▸ Instructions for the task: Check every line below for the string "will", and copy the lines that contain it.

▸ Given records:
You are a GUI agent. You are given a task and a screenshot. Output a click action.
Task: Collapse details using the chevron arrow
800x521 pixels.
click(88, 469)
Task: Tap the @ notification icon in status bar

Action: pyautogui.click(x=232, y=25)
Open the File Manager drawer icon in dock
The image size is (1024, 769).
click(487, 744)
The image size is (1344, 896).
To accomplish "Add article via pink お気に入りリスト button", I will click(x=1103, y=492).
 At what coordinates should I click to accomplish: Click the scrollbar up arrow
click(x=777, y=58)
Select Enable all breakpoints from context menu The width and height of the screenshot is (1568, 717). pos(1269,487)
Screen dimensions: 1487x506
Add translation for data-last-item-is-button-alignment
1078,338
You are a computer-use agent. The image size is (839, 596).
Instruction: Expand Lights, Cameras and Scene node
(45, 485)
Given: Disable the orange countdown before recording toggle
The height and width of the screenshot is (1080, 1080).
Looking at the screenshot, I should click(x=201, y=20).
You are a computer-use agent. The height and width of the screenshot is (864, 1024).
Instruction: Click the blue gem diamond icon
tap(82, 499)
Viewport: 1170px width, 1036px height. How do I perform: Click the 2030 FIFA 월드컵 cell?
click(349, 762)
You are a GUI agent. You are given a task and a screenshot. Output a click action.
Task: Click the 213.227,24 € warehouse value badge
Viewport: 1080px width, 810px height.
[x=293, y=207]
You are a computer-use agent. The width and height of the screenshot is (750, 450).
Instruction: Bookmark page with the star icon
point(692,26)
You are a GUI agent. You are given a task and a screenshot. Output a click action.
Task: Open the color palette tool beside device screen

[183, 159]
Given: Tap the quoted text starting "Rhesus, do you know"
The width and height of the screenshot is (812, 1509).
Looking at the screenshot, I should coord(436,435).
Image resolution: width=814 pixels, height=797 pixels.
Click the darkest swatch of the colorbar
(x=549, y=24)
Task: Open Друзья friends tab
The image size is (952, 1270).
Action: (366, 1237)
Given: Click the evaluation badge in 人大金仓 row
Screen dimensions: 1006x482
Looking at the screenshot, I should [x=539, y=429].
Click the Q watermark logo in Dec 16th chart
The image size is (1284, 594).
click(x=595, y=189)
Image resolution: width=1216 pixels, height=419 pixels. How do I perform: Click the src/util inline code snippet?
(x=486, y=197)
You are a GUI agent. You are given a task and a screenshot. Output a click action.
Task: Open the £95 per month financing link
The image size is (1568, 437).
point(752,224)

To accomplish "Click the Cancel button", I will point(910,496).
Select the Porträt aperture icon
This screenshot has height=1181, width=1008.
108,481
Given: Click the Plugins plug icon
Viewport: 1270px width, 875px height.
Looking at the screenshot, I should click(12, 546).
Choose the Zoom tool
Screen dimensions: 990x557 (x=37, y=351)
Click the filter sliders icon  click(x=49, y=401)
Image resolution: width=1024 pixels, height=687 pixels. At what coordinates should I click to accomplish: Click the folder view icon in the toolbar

▸ Written solution:
To accomplish "Add article via pink お気に入りリスト button", I will click(x=1103, y=492).
To accomplish "Click the Cancel button", I will point(910,496).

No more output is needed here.